--- start DATA SHOWN ---

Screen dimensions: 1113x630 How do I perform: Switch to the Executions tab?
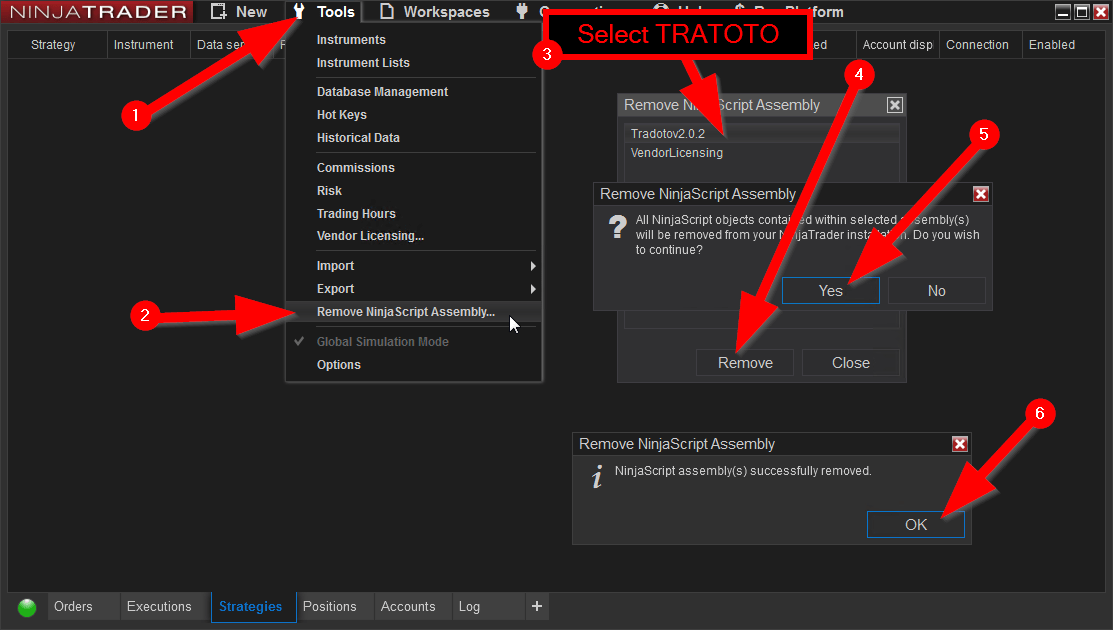[159, 606]
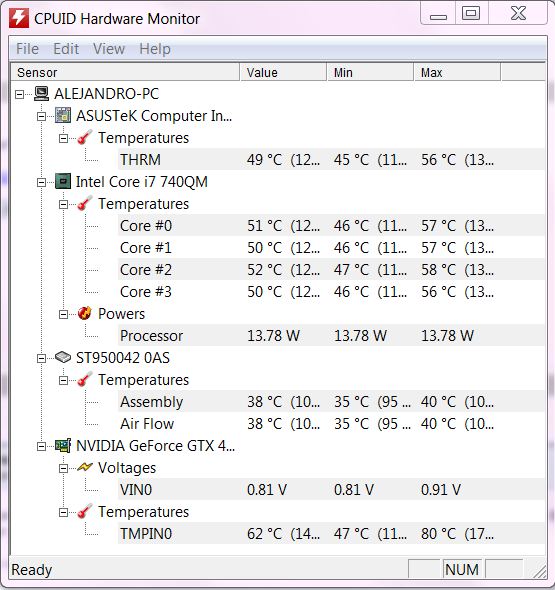Screen dimensions: 555x590
Task: Click the Max column header
Action: tap(458, 72)
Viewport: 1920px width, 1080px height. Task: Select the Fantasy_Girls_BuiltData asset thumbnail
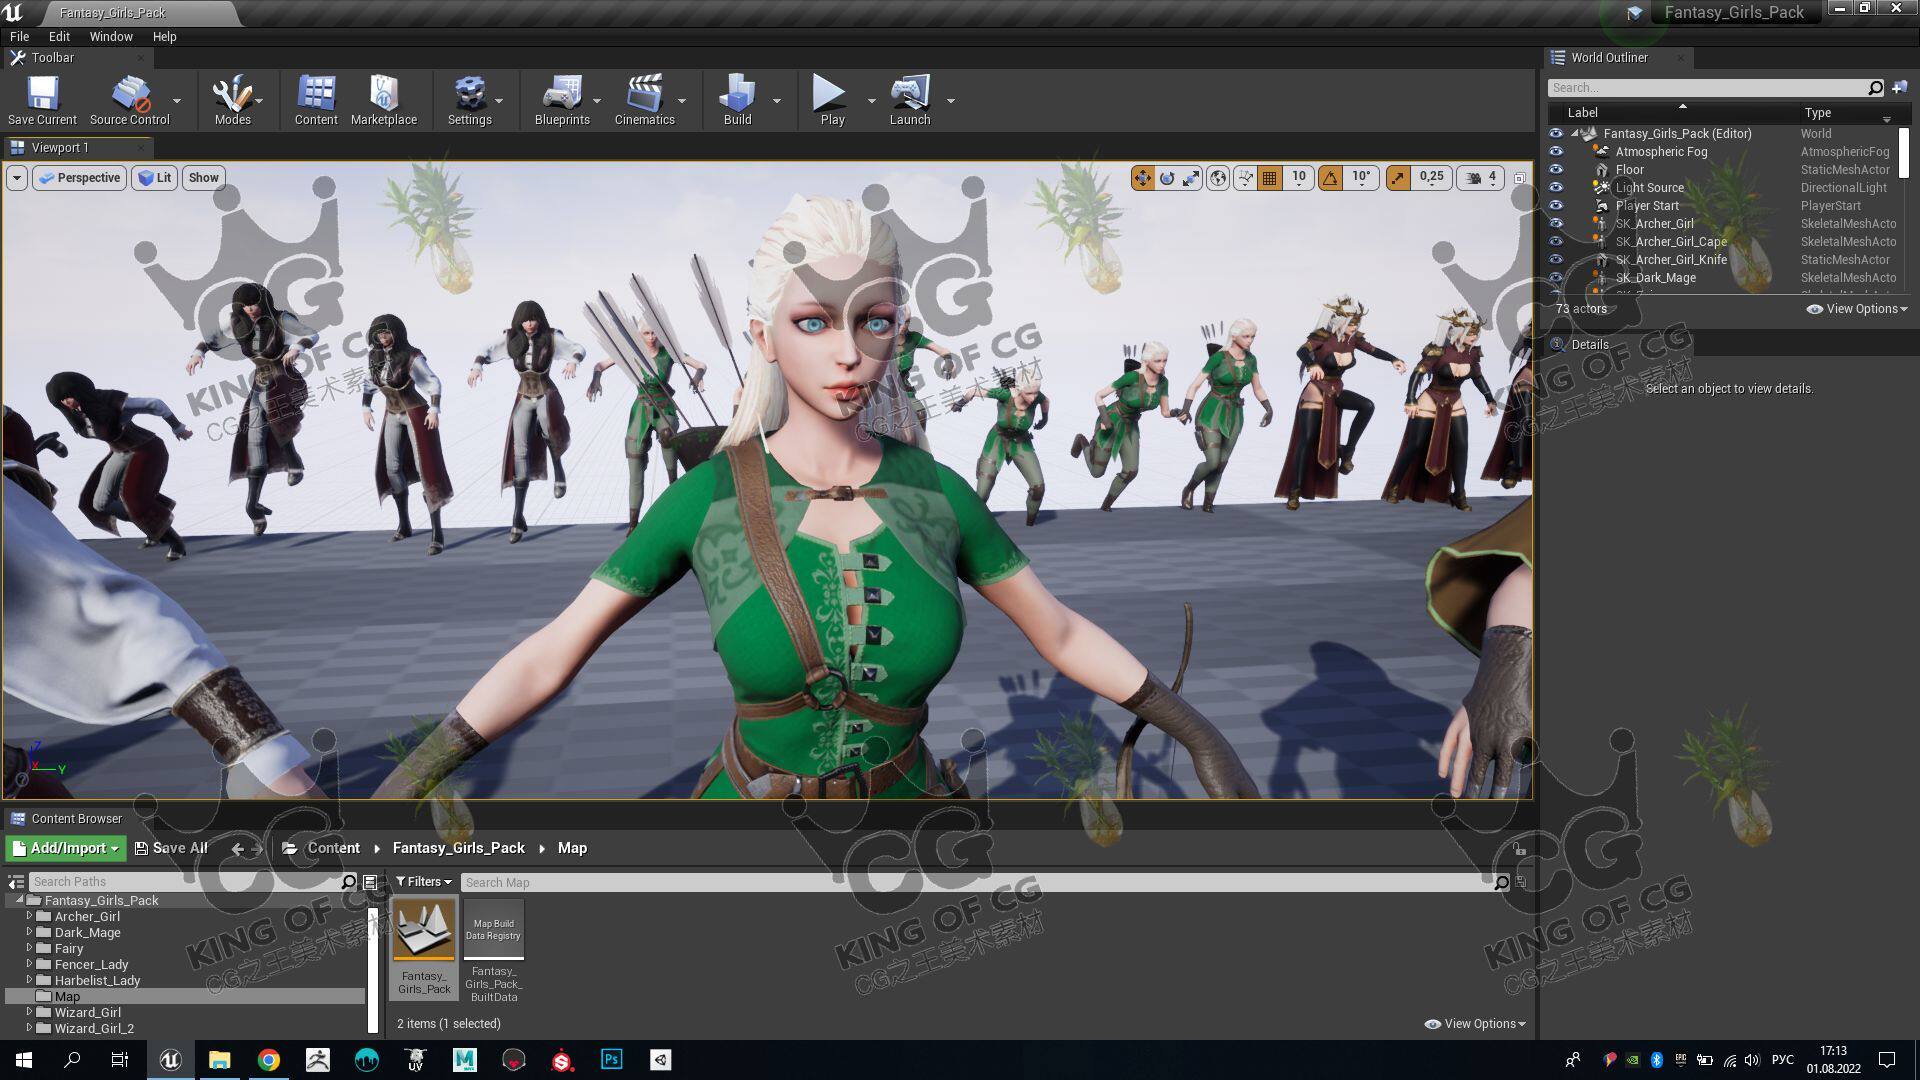coord(494,930)
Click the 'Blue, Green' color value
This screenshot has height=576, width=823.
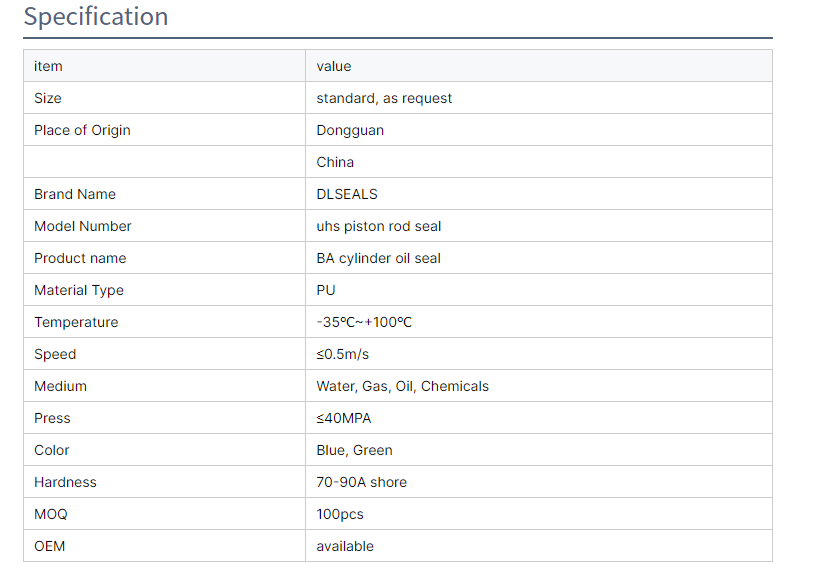[354, 450]
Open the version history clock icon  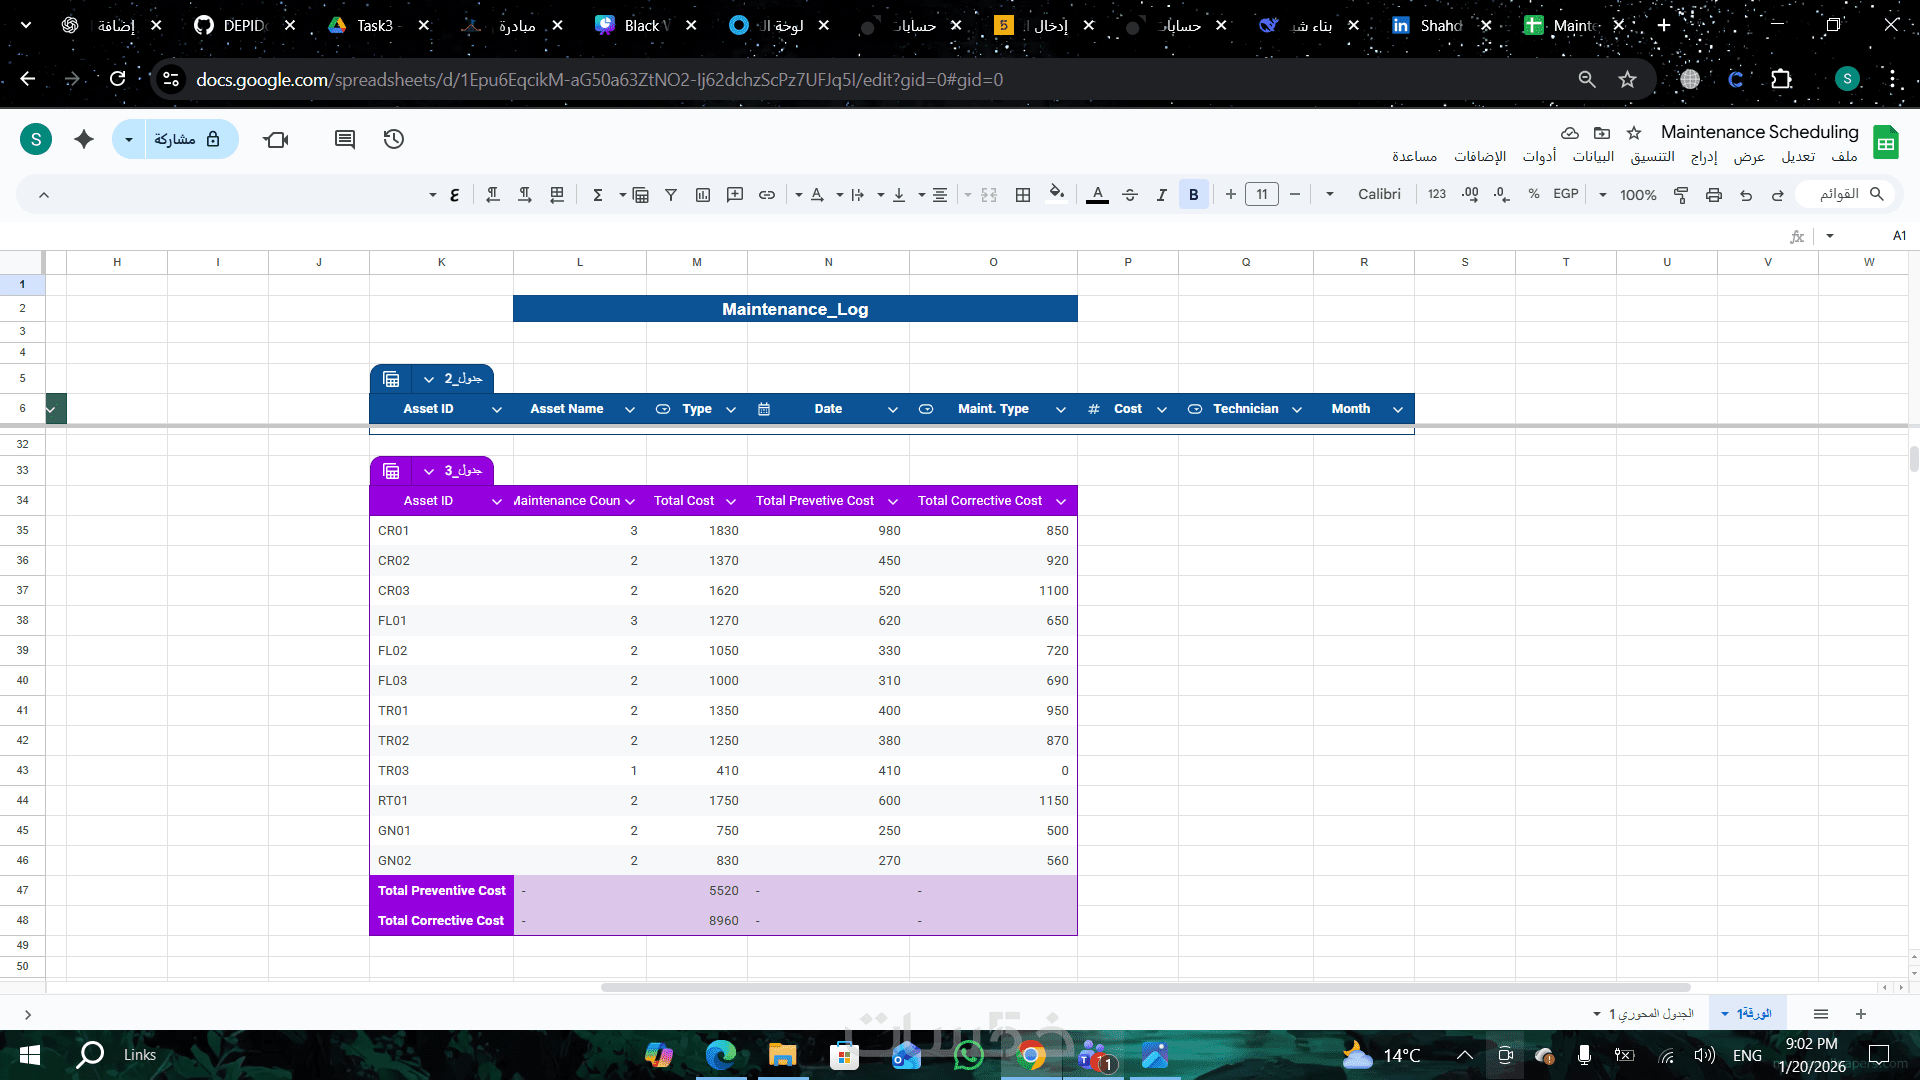(x=394, y=139)
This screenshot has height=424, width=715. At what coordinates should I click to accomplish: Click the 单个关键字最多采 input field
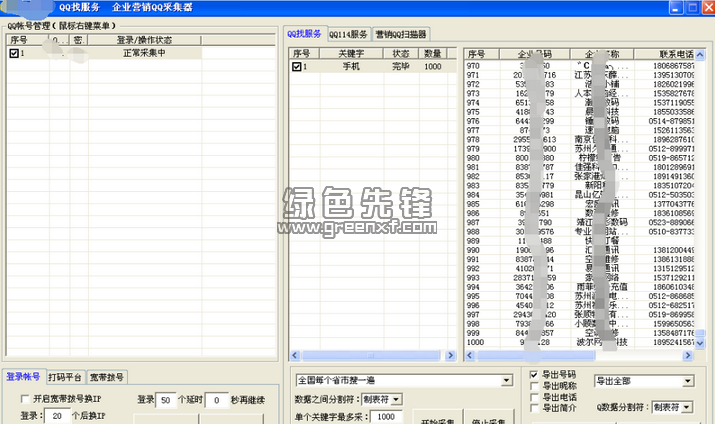[384, 416]
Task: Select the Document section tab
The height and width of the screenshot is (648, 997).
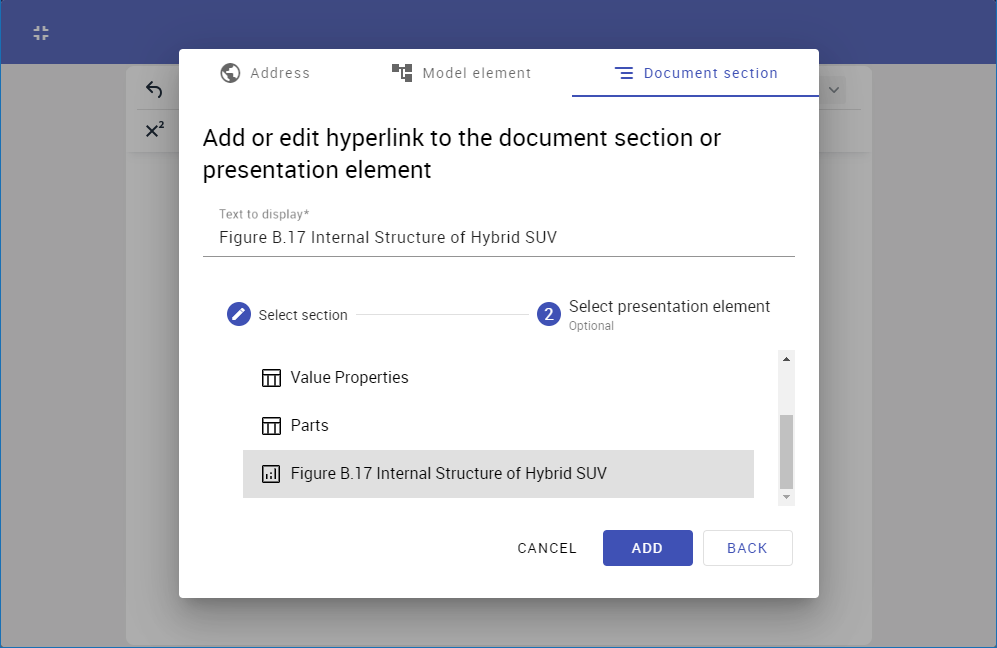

--- end DATA SHOWN ---

WRITTEN PROBLEM: List every line in the entries above that contains the string "Task", matching its capitalization exactly.

FULL OUTPUT:
Task: Click the Max column header
Viewport: 1920px width, 1080px height. Task: Select the Fantasy_Girls_BuiltData asset thumbnail
Task: Select the Document section tab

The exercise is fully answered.